Alexie To Read From His Screenplay In Seattle
Sherman Alexie may live in Seattle, but he hasn’t left his formative years - which were spent in Eastern Washington - very far behind him.
In his continually growing body of work, which includes poetry, short stories, novels and various non-fiction pieces, Alexie confronts his past as a reservation Indian, as an outsider in white society, as a recovering alcoholic and even as an aging basketball player.
Most recently, Alexie has included screenwriting in his literary resume. As part of a continuing screenwriter reading series sponsored by Cinema Seattle, the sponsoring body of the Seattle International Film Festival, Alexie will read from a screenplay titled “This Is What It Means to Say Phoenix, Arizona” at 7:30 p.m. March 17 in Seattle.
The reading will occur at the Alibi Room, which is located on a lower level of the Pike Street Market.
“This Is What It Means to Say Phoenix, Arizona,” which is described as “a thoughtful and often bittersweet profile of native life,” is scheduled to begin production as a movie this spring under the direction of Native American filmmaker Chris Eyre.
In his screenplay, according to a Cinema Seattle press release, Alexie tells the story of “two young Native American boys on the verge of manhood - bound by tragedy in infancy and separated by the awkwardness of adolescence - (who) find themselves forced by circumstances to share a journey of awakening.”
Presented as a special presentation of SIFF’s Screenwriters Salon, the reading costs $7 for general admission and $5 for Cinema Seattle members.
For further information, call (206) 324-9996. Or access the SIFF Web page at http://www.seattlefilm.com.
A tale of two cultures
Esmeralda Santiago, author of novels such as “America’s Dream” and an autobiography titled “When I was Puerto Rican,” will speak and sign books on Wednesday at Spokane Falls Community College.
Santiago will speak at 11:30 a.m. in the Student Union Building, lounges A, B and C, about her childhood experiences of immigrating to the mainland United States. She will sign books beginning at 12:45 p.m. For further information, call 533-8566.
Russian poet Yevgeny Yevtushenko will sign copies of his many books of poetry at 10:30 a.m. Saturday at Moscow’s BookPeople, 512 S. Main.
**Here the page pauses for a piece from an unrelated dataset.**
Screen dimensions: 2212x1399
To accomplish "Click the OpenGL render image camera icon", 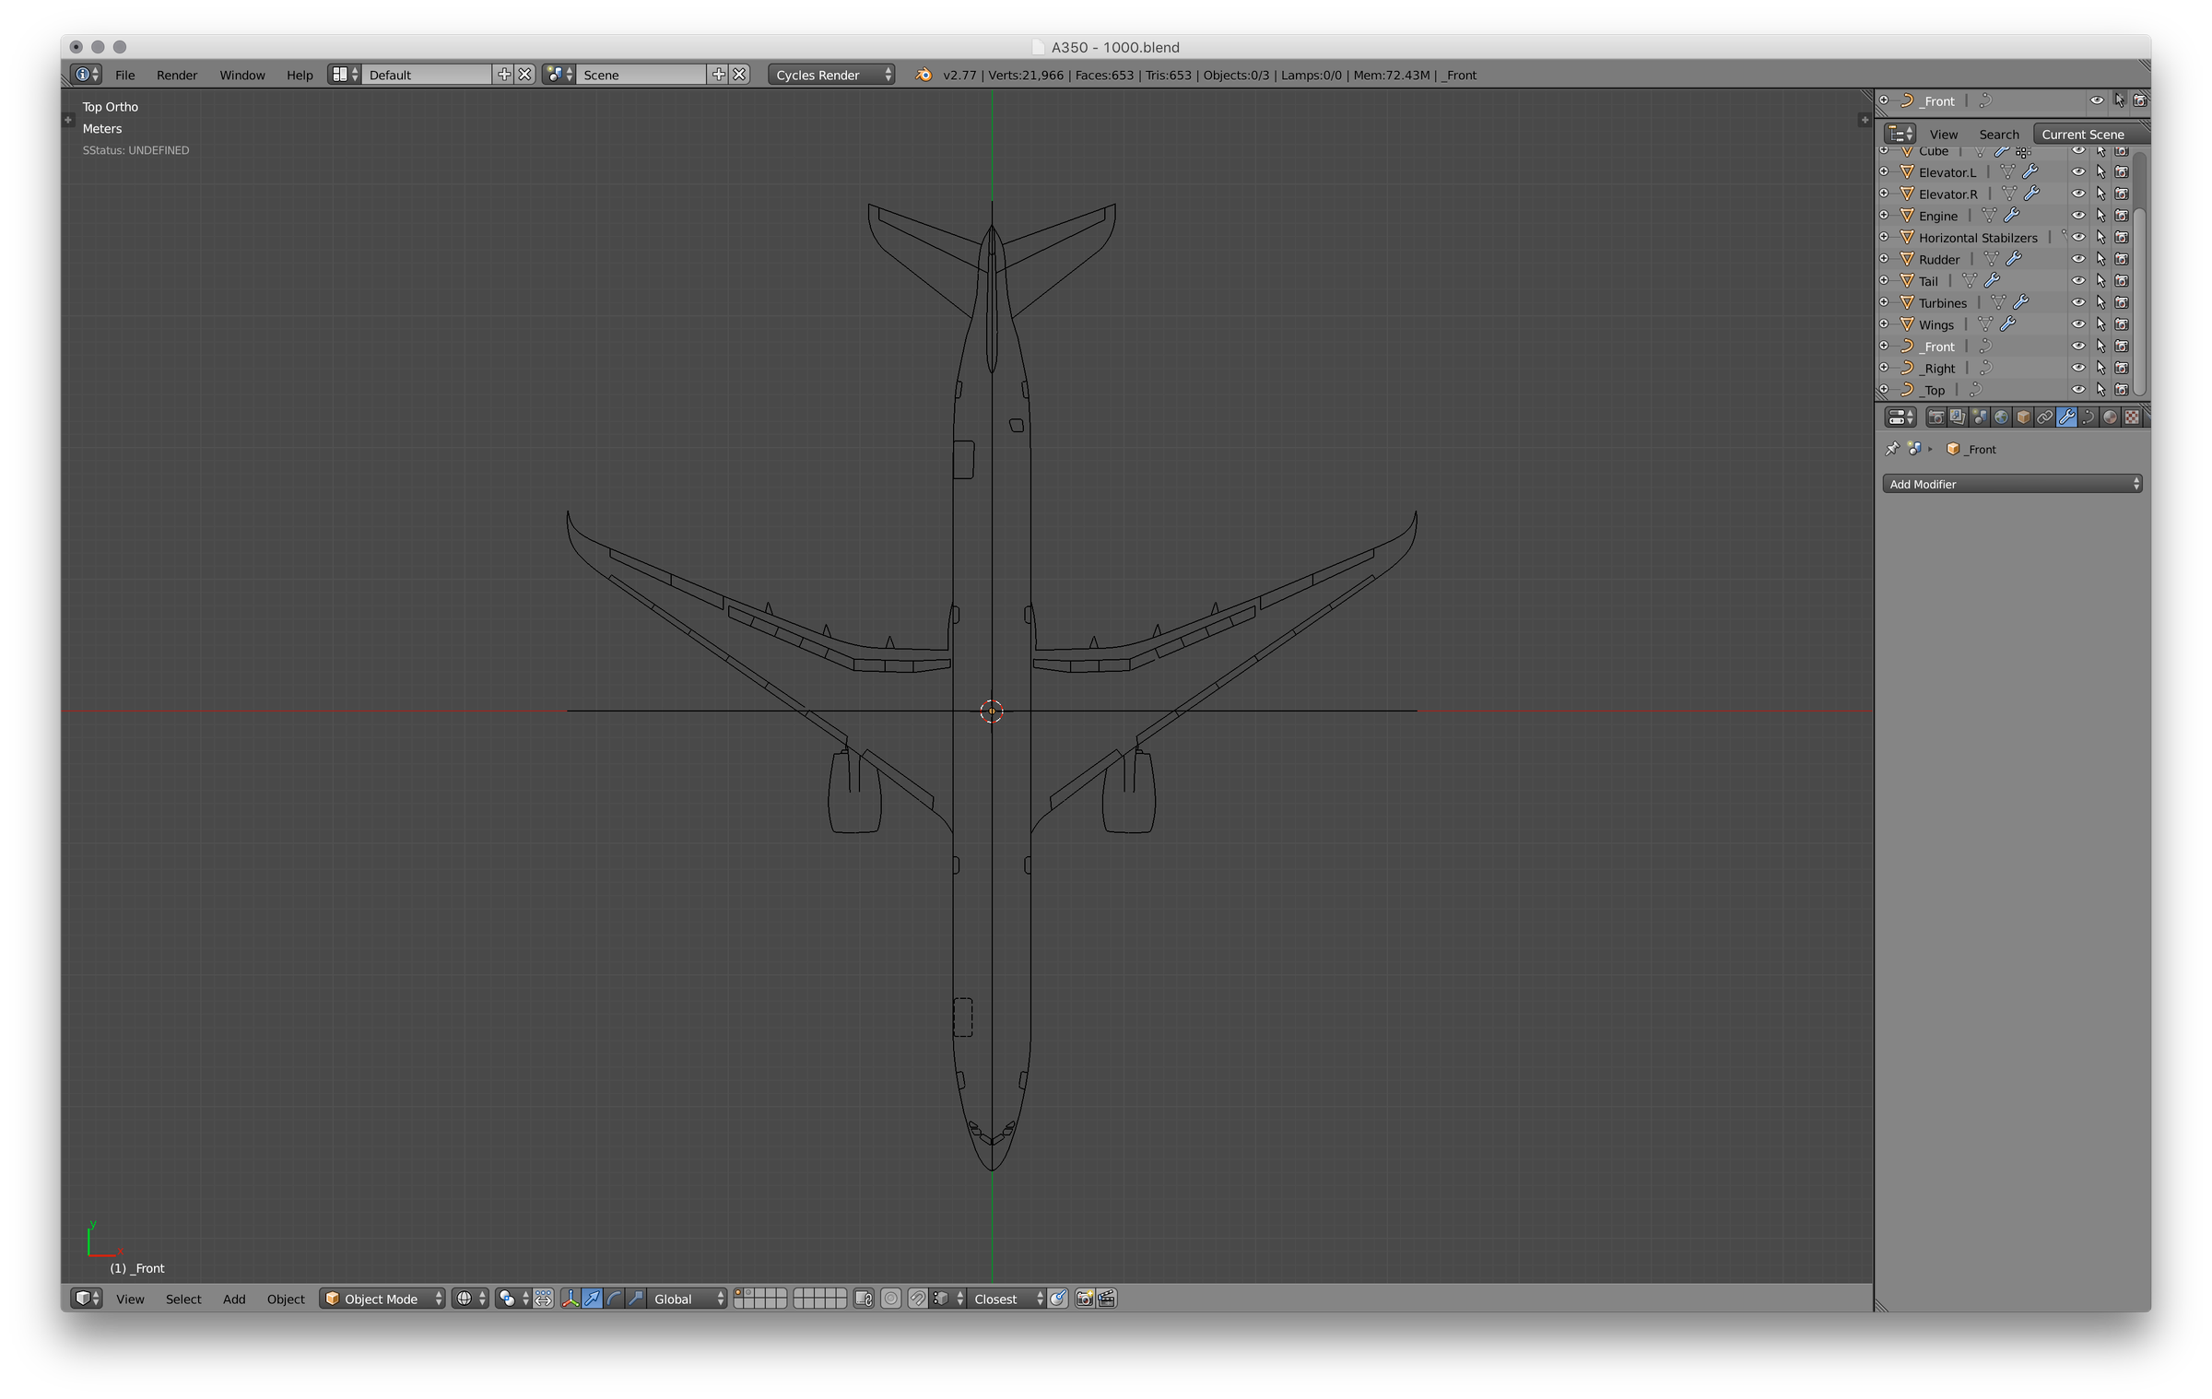I will click(1085, 1299).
Yevtushenko is attending a Russian program at Washington State University, says BookPeople owner Bob Greene.
On the road
Kim Barnes, author of the often-harrowing autobiography “In the Wilderness: Coming of Age in an Unknown Country,” is on the road in support of her book’s paperback edition (Anchor Books, $12.95).
The writer, who lives near Lewiston, will read at a number of sites in Montana and as far away as Madison, Wis., Dayton, Ohio, and Iowa City, Iowa.
Other than her April 4 reading in Hamilton, Mont., the closest she’ll come to the Spokane-Coeur d’Alene area is a Thursday night Seattle reading at the University of Washington.
But that shouldn’t stop you from reading her book on your own. Critics all over the country have hailed Barnes’ work.
Confluence Press, the press at Lewis-Clark State College in Lewiston, has published a book that should attract readers of western, particularly Native American, history.
“A Little Bit of Wisdom: Conversations With a Nez Perce Elder” (230 pages, $25) is co-authored by Horace Axtell and Margo Aragon. Axtell is a 70-something Nez Perce who lives in Lewiston. Aragon, a video documentary filmmaker, is the host of “Northwest Morning,” a television show broadcast from Lewiston.
For ordering information, call Confluence Press at (208) 799-2336.
The reader board
Wayne Allred, author of “Geezerhood: What to Expect From Life Now That You’re Old as Dirt,” will read from his book at 7:30 p.m. Wednesday at Auntie’s Bookstore, Main and Washington.
Clay Morgan, author of “Santiago and the Drinking Party” and other works, will read from his writings at 7:30 p.m. Wednesday at the University of Idaho Courtroom.
Kathleen Noble, author of “The Sound of Silver Horn,” will read from her book at 7:30 p.m. Thursday at Auntie’s Bookstore.